> Quoted passage
────────

The fairy-tale rise of Megaforce Records in the mid-‘80s reads like something out of a Hollywood script: Jon Zazula started in the music business in 1981 with the modest goal of raising enough money to make ends meet by selling $180 worth of rare and imported records at a New Jersey flea market counter. He never aspired to start a label.

Now, in his new autobiography, Heavy Tales: The Metal. The Music. The Madness., he recounts how a chance encounter led him to do just that, and as a result, usher in the thrash metal era by launching the careers of Metallica, Anthrax, Testament, and Overkill

As Zazula recounts how he and his business partner/spouse, Marsha Zazula, became a driving force within the metal community, he himself often sounds dumbstruck, attributing some of his life’s most uncanny turns to a higher power. At one point, he risked taking out a second mortgage on his home to finance Metallica’s 1983 debut album Kill ‘Em All — after every label Zazula approached at the time turned the album down, he decided to manage and finance the band himself. 


From there, it wasn’t long before Megaforce grew its roster — and formed lucrative, long-term partnerships with majors like Atlantic and Island. Still as energized about the genre as he was back then, Zazula, now 67, shares how he chose what made it into his book — and reveals what didn’t.

The first thing you mention in Heavy Tales is your experience being bipolar. You describe “pits of depression that were so dark and emotionally draining that at times it felt like hell on earth.” How were you able to function professionally during those times? 

I was driven by the manic side of the depression to perform, and I latched onto that performance and never let go. I just worked and worked and worked and worked. This was also before I saw a psychiatrist, so I had to self-medicate to stay balanced. If I wasn’t somehow medicated, I would go off the deep end. [When that happened] I couldn’t drive; I couldn’t think; I just laid in bed and that’s all I did. The only way out was to work; I was very fortunate, as I wrote in the book, to have an angel at my side in my wife Marsha. She kept me going on a daily basis. It’s quite a miracle, my story. 

You devote a lot of the book to your relationship with Marsha, who was instrumental in Megaforce’s success. What challenges come with having your life partner as your business partner, too? 

Well, Marsha and I had some doozies of adventures in fighting. After about 27 years of marriage, we realized that there’s only one way to not fight anymore, it’s very simple: tell your wife she’s right. We’re married 40 years now.

────────

> Provided data
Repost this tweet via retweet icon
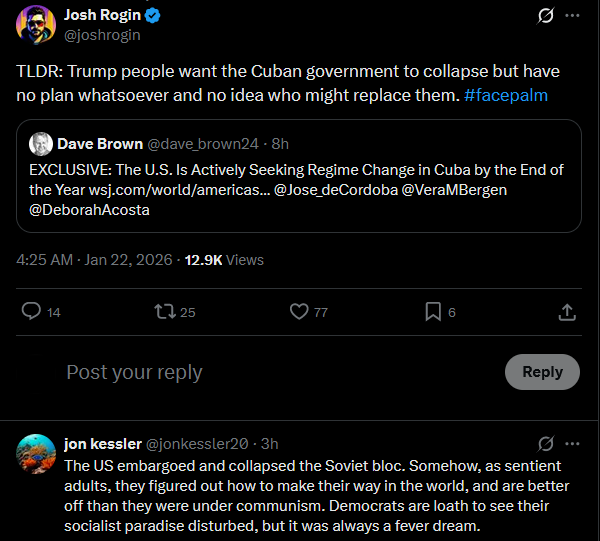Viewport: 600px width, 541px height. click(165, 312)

────────

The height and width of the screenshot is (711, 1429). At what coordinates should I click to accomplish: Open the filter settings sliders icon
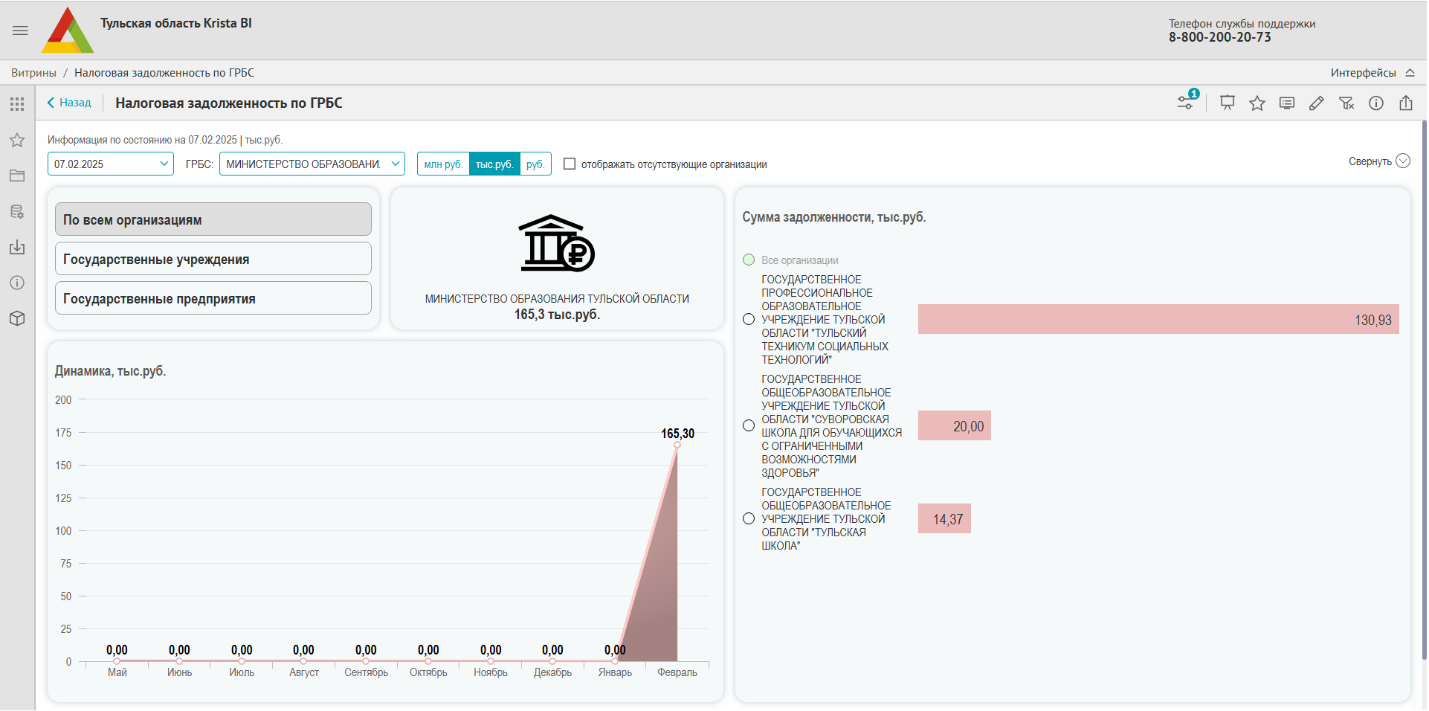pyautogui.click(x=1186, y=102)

────────

> Problem details
Write the next part of the Jon Zazula interview about his book Heavy Tales, starting after the last answer shown.

> Output of the task
Before founding Megaforce, you had little to no experience in the music business — but you also went from being homeless at 16 to having a career on Wall Street before starting the label. You were obviously suited for this path in some ways. 

I grew up to be the exact polar opposite of my father, and yet I got his knowledge of music and his knowledge of chess — I became a very good chess player in my youth. One of the ways I managed to eat, which I don’t talk about in the book, was by winning chess games down in Washington Square Park and Central Park. I ran my life like a chess game, I never was less than four moves ahead. Even when I slept on a bench, I had to make sure I got to the bench at a certain time before somebody else was there. But when I got a little taste of money on Wall Street, I lost control and became a bad guy for a little while, that’s really what the book is about, the redemption after Wall Street. I feel like everything had a lot to do with divine destiny. Once I started working with music, everything seemed to make sense to me.

The book opens with the story of Metallica signing with a different management company the day after playing a showcase you organized to celebrate its second album, 1984’s Ride the Lightning. You’ve remained on good terms with them, but you describe that decision as heartbreaking. 

You could either go into a hole, which I almost went into, and never come out. Or you could realize you have other responsibilities and other things you have to deal with. Anthrax were really exciting me at the time, there was a lot to keep my mind occupied. I could have really caved in that night, that could have been it. The reality of it all is, I went to work the next day — beaten to a pulp — and did my job.